Scott Chew (born April 15 in Utah) is an American politician and a Republican member of the Utah House of Representatives representing District 68.

== Early life, education, and qualifications ==
Chew was born in the Uintah Basin area of Utah. He attended Utah State University. He is currently the Owner/Operator of Chew Ranch/Chew Livestock Family Co-op. He was appointed by the Governor to the Agriculture, Natural & Recreational Lands Team-along with the Wildlife Nominating Committee. He was a chairman of the Uintah Basin Conservation District for 5 years. Chew has been the co-chairman for the Uintah Basin Applied Resource Management for 11 years, along with being a Utah Farm Bureau Board Member for 12 years. He was also on the Farm Service Committee for 9 years (8 of those as chair).

== Political career ==
2014 Chew defeated Tod Tesar in the Republican convention and was unopposed in the November 4, 2014 General election.

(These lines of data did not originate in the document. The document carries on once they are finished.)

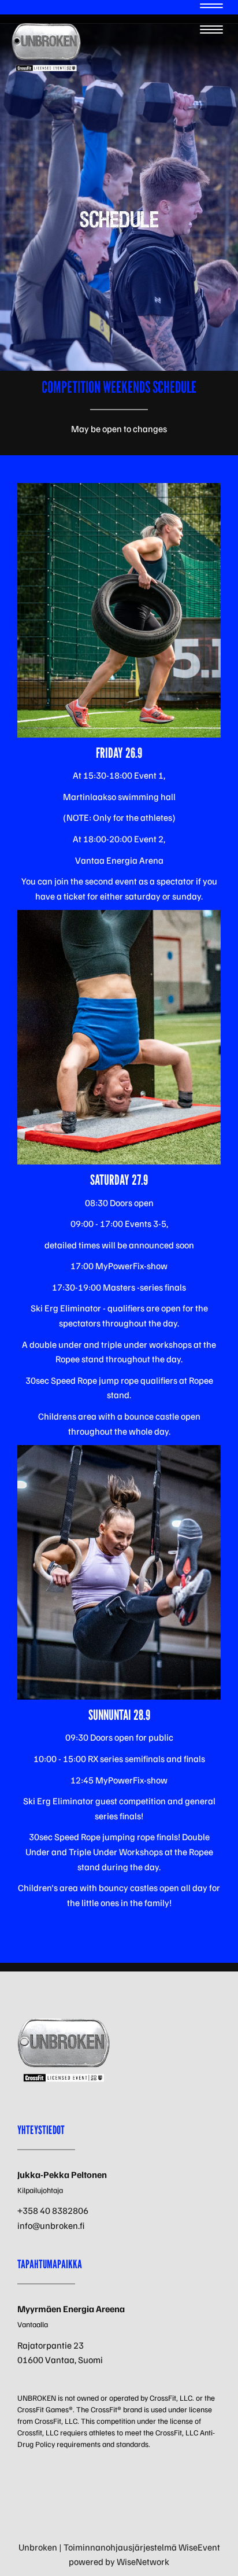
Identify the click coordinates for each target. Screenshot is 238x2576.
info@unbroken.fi (50, 2225)
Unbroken (37, 2547)
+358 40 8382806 (52, 2210)
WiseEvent (199, 2547)
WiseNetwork (143, 2561)
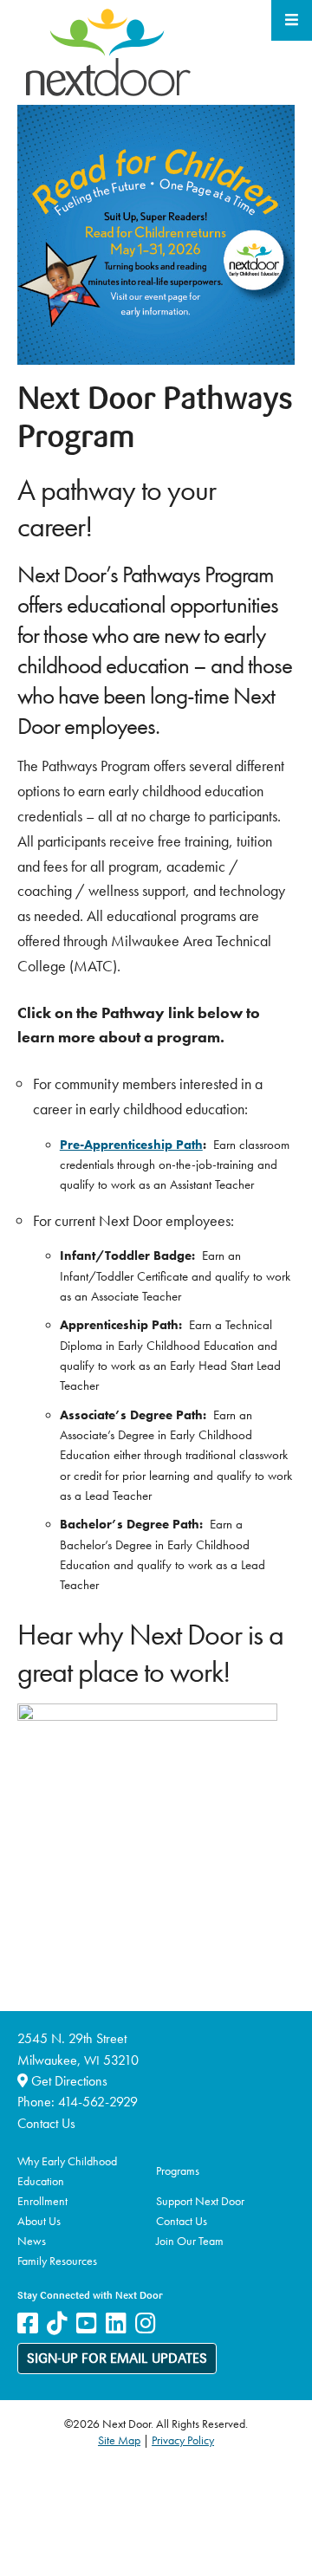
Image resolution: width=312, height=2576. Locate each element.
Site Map (119, 2440)
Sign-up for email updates (117, 2359)
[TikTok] (57, 2323)
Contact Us (46, 2123)
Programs (177, 2170)
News (31, 2240)
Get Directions (67, 2081)
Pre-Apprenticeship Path (131, 1144)
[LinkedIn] (116, 2323)
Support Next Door (200, 2201)
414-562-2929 (98, 2102)
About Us (39, 2221)
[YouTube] (86, 2323)
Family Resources (57, 2260)
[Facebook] (27, 2323)
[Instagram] (145, 2323)
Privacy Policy (183, 2440)
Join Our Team (190, 2240)
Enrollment (42, 2201)
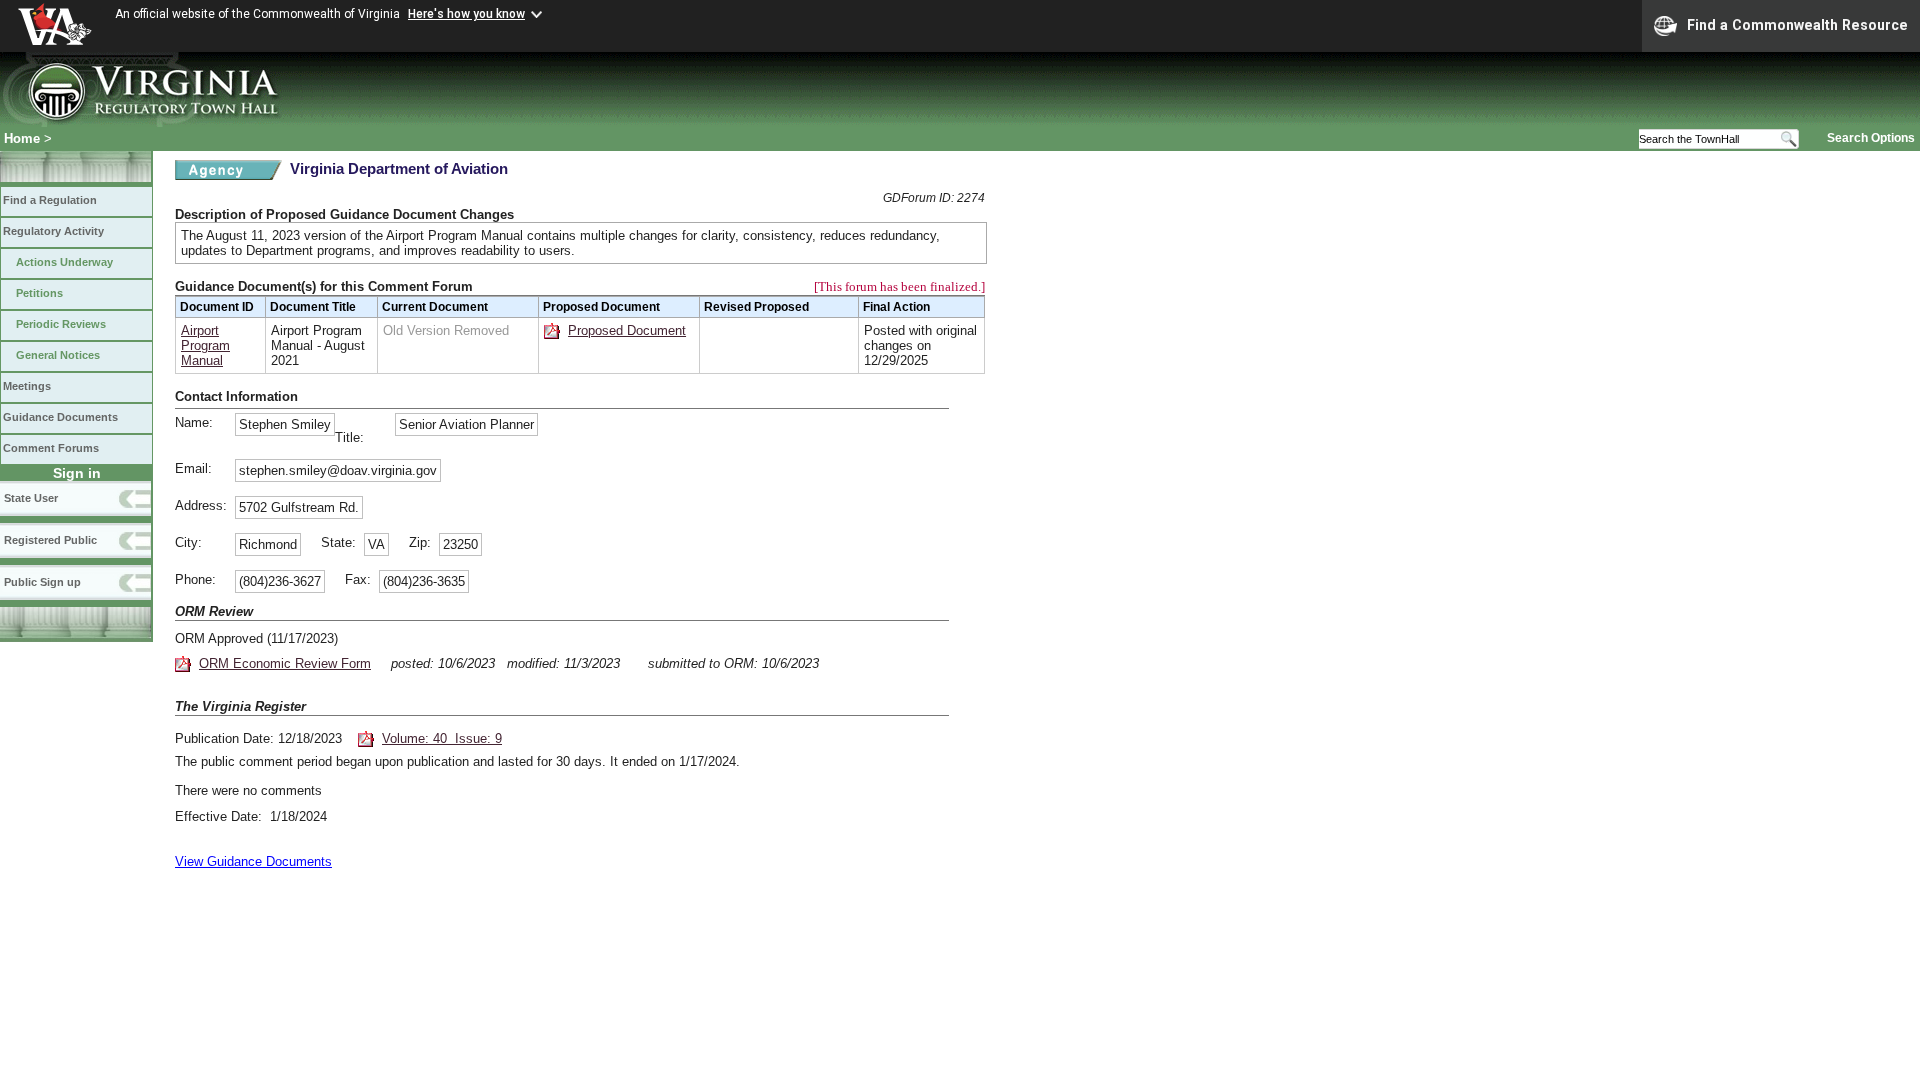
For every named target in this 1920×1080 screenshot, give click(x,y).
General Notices (58, 355)
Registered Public (50, 540)
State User (31, 498)
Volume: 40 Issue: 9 (442, 738)
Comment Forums (51, 448)
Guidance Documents (60, 417)
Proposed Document (627, 330)
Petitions (39, 293)
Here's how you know (466, 14)
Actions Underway (64, 262)
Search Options (1871, 138)
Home (22, 138)
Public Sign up (42, 582)
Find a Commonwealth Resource (1797, 25)
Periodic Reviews (61, 324)
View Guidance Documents (253, 861)
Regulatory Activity (53, 231)
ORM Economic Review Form (285, 663)
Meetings (27, 386)
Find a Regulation (50, 200)
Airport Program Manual (205, 345)
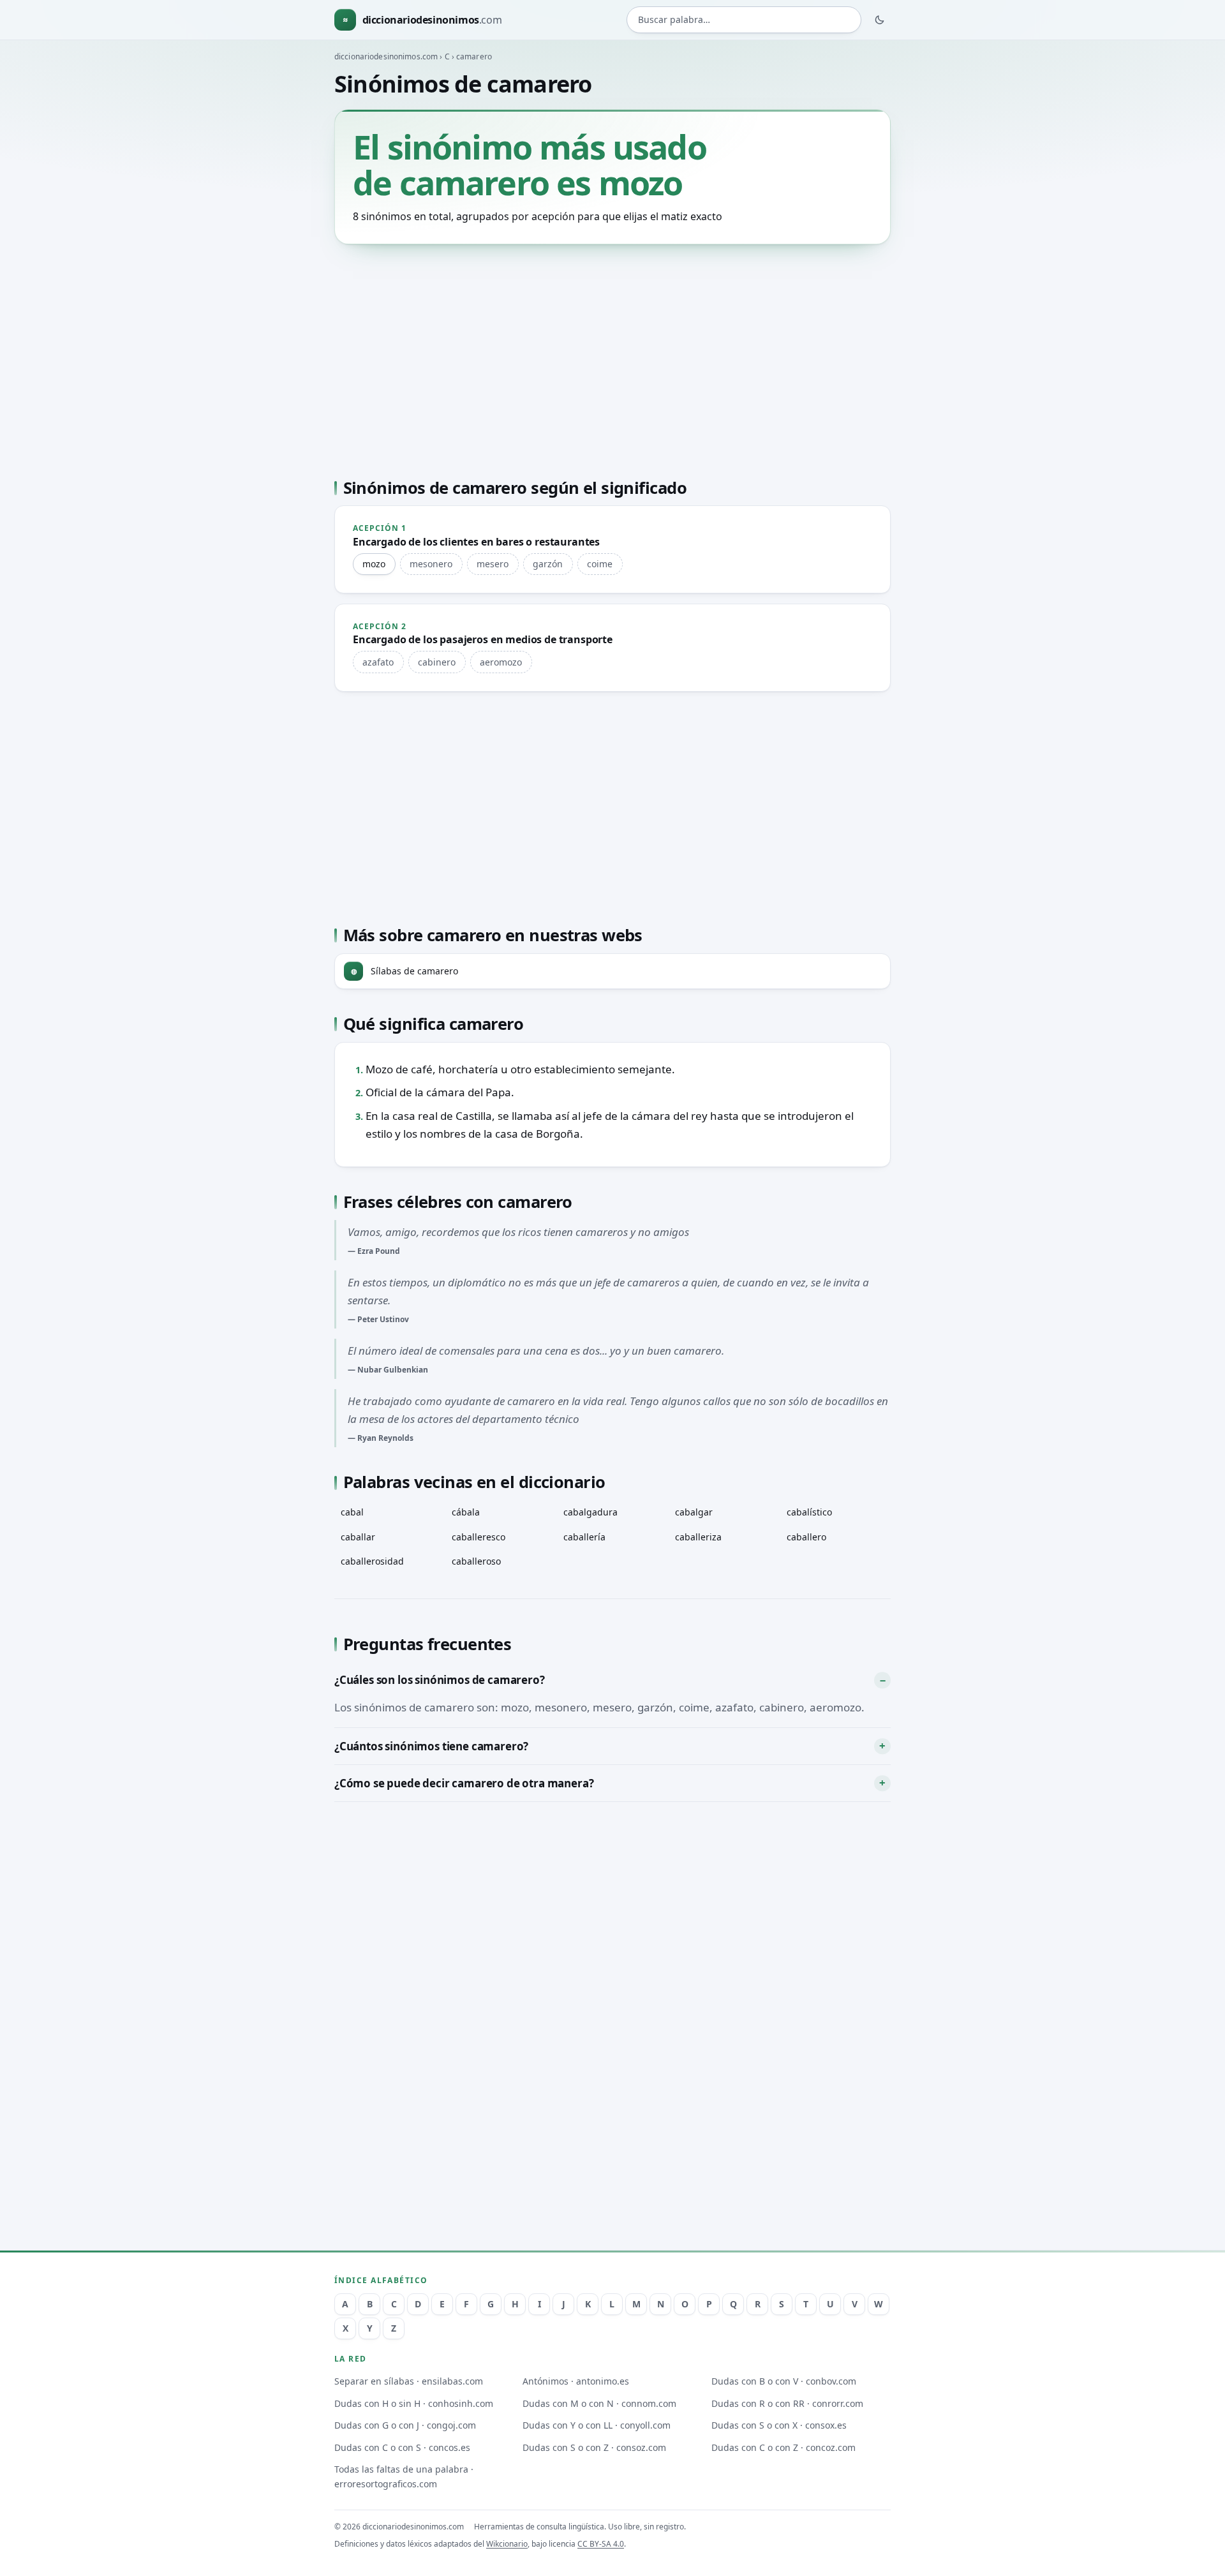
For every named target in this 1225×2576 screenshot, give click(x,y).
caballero (806, 1537)
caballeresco (478, 1537)
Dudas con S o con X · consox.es (779, 2425)
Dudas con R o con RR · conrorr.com (787, 2403)
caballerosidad (372, 1561)
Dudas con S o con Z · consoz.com (594, 2447)
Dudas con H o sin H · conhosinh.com (413, 2403)
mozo (373, 564)
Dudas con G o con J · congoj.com (405, 2425)
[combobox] (744, 20)
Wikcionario (507, 2543)
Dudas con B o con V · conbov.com (783, 2381)
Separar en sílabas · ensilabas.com (408, 2381)
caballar (358, 1537)
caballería (584, 1537)
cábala (466, 1512)
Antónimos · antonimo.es (576, 2381)
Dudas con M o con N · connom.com (599, 2403)
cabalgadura (590, 1512)
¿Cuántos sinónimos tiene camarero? (431, 1746)
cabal (352, 1512)
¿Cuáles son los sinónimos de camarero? (439, 1679)
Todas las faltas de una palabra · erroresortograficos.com (403, 2476)
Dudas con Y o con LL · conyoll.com (597, 2425)
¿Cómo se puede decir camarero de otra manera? (463, 1783)
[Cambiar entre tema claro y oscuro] (880, 20)
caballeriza (698, 1537)
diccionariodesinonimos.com (386, 56)
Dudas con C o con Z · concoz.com (783, 2447)
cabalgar (694, 1512)
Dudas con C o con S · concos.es (402, 2447)
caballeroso (476, 1561)
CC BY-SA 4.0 (600, 2543)
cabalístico (809, 1512)
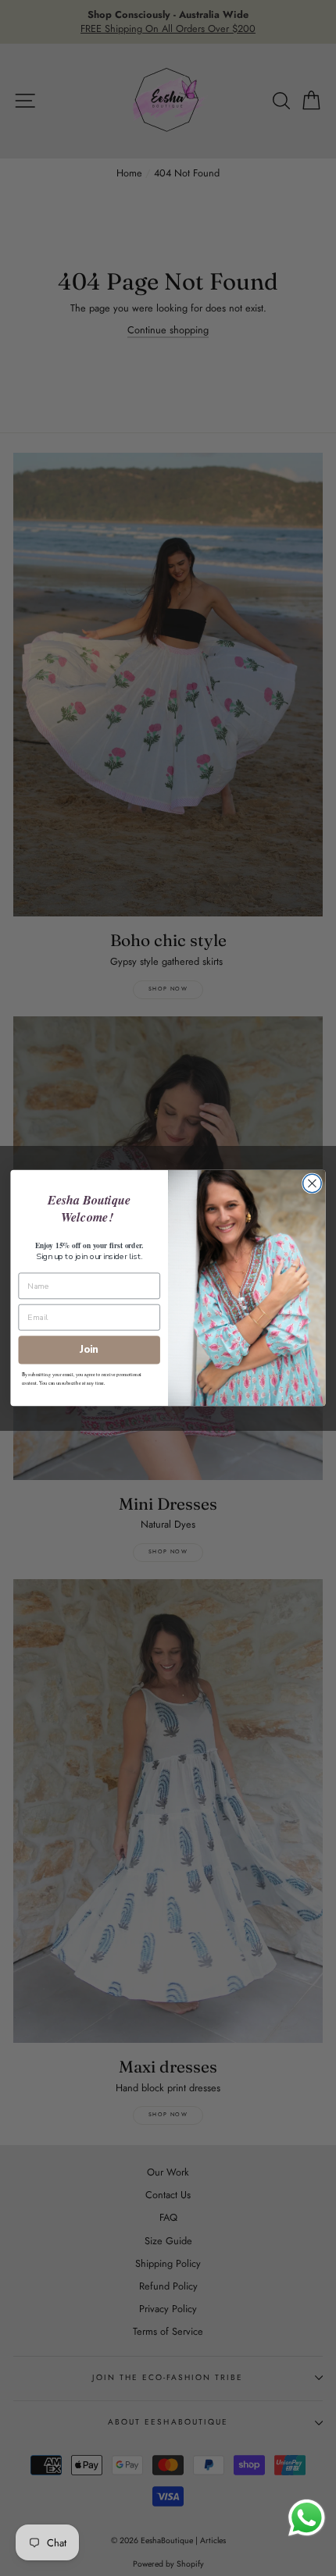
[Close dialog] (312, 1183)
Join (89, 1350)
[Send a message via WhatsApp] (306, 2517)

During the 2016 General Session Chew served on the House Natural Resources, Agriculture, and Environment Committee, House Public Utilities, Energy, and Technology Committee, and Natural Resources, Agriculture, and Environmental Quality Appropriations Subcommittee. During the interim, he serves on the Natural Resources, Agriculture, and Environment Interim Committee and the Public Utilities, Energy, and Technology Interim Committee.

== 2016 sponsored legislation ==

| Bill number | Bill title | Status |
|---|---|---|
| HB0178 | Legal Notice Amendments | House/ filed – 3/10/2016 |
| HCR006 | Concurrent Resolution Celebrating the Utah Farm Bureau Centennial | Governor Signed – 3/1/2016 |

In 2016, Chew floor sponsored SB 17 Revenue and Taxation Amendments, SB 118 Uintah Basin Air Quality Research Project, SB 134 Oil and Gas Conservation Account Amendments, and SB 159 Severance Tax Exemption Extension.